Bu kez Yılmaz Güney’in Zavallılar (1975) filmi geliyor
aklıma. Yılmaz Güney kendisiyle cezaevinden tahliye olan evsiz iki arkadaşı
sağda solda sürttükten sonra üç gündür aç biilaç halde bir lokantada yemek
yerler. İki arkadaşı tüyer Yılmaz Güney yakalanır. Planın bir parçası değildir
bu, içlerinde saf olan Yılmaz Güney’dir. Karakolda komiser sorar: “Niye
kaçtınız?” Yılmaz Güney boynunu büker (komiserin yüzünün ters tarafına).
Komiser tekrar sorar: Niye kaçtınız dedim!” Yılmaz Güney “Üç gündür üçümüz de
açtık sayın komiserim, paramız yoktu.” der. Komiser susar. Genel tavır gereği
komiserin şöyle demesini beklerdik: ‘Koskoca adamsın, çalışsaydın, sabıkasız
olsaydın da bu duruma düşmeseydin, utanmaz herif!’ Komiserin susmasında bir
zavallılık empatisi vardır. Gel gör ki empati böyle bir şey değildir, sahici
empatide Yılmaz Güney’in yerinde olsak bu zavallı görünümüyle ondan daha fazla
acı çekeceğimiz hayalini kurarız. Filmin sonunda zavallı imgesi bir fotoğraf
olarak donar; Yılmaz Güney eski paltosunun içinde büzülmüş, ellerini
koltuklarının altına kıstırmış, mart ayazında yarı koşar halde sahilde
yürürken, sonrasında birinden kaçarken... Bu filmi ilk izlediğimde on sekiz
yaşındaydım; merhamet, şefkat, hayranlık ve öfkeyi tek duyguda harmanladığım
zamanlar. Muhtemelen gözümden yaş da gelmiştir.

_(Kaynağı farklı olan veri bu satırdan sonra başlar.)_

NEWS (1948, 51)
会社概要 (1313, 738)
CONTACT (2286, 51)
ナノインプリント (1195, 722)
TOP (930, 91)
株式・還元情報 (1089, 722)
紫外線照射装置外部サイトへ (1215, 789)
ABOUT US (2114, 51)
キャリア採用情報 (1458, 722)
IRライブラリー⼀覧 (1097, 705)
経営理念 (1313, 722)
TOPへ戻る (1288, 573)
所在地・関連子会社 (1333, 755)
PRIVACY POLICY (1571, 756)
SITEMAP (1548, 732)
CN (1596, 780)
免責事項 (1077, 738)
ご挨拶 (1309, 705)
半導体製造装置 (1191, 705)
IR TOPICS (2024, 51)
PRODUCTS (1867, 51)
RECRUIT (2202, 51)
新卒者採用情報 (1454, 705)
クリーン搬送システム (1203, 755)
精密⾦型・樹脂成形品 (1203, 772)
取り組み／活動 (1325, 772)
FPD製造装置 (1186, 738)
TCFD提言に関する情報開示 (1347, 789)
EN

Ama zavallıdan eziğe geçiş sosyolojisinde bir ara
aşamadan söz etmesem olmaz. Yine bir film, bir İbrahim Tatlıses filmi. Adını
unuttum, 80’lerdeydi. O zamanlar tv’de bolca reklamı yapılan filmin bir sahnesinde
Tatlıses sevgilisine söylüyordu: “Benden nefret et ama asla acıma!” Aşkın ve
sevginin en önemli bileşeni kapı dışarı ediliyordu.
Yazının özüne vurgu olsun diye (aslında meramımı tam
anlatamadım kaygısı ve biraz da telaşla) son olarak şunu söyleyebilirim: alt
sınıflar beden dilleriyle üst sınıflar gibi davrandıkça, daha önceki zamanlarda
üst sınıflar karşısında gösterdikleri itaatlerine ironik biçimde gönderme yapan
sözcüklerin işgaline uğrarlar. Ama gözden kaçırmayalım, anlam sulanması
sayesinde mağduru oldukları sözcükler silahlarıdır da. Ezik ve loser sözcükleri
geçmişi bugüne ikame eder, aşağılayıcı dil görgünün en zayıf halkası olan
çocuklarda patlak verir (‘loser’ diyen Trump’ın da bir ergen havası yok mu?).
Anlam sulanır. Anlam sadece diğerinin söyleme gücündedir.
Başka bir ezik imkanı daha var. Geçen kış gittiğim bir
Karadeniz kasabasında yaşadım bunu. Avare bir hüzün vardı üzerimde. Ortam da
uygundu, sahilde çise altında tek başıma yürüyordum, iç sesim tekrarlayıp
duruyordu: ‘Ne yapacağım ben?.. Ne yapacağım ben?..’ Bildiğim tek şey
kaldırımın beni götürdüğü yere kadar gidecek olmamdı. Karşıdan gelen bir sokak
köpeği gördüm, aramızdaki mesafe kısalınca durdu, kenara çekildi ve gözlerini
benden kaçırdı, ürkmesin diye ben de kaçırdım gözlerimi, biraz açığından
geçtim. Beş altı metre sonra geri döndüm aynı yerinde duruyordu ve bana
bakıyordu. Eğer geri dönüp birine bakarsanız onunla göz göze gelme olasılığınız
yüz yüze olduğunuzdan daha fazladır. Yürüdüm ve yine geri döndüm. Üçüncüde
peşimden geliyordu. Yarım metre gerime kadar sokuldu. İkimiz de eziktik. Ezik
sözcüğümüz yoktu. Ama sükût içinde eziktik. Birbirimiz karşısında ya da üçüncü
kişiler karşısında değil, hayat karşısında.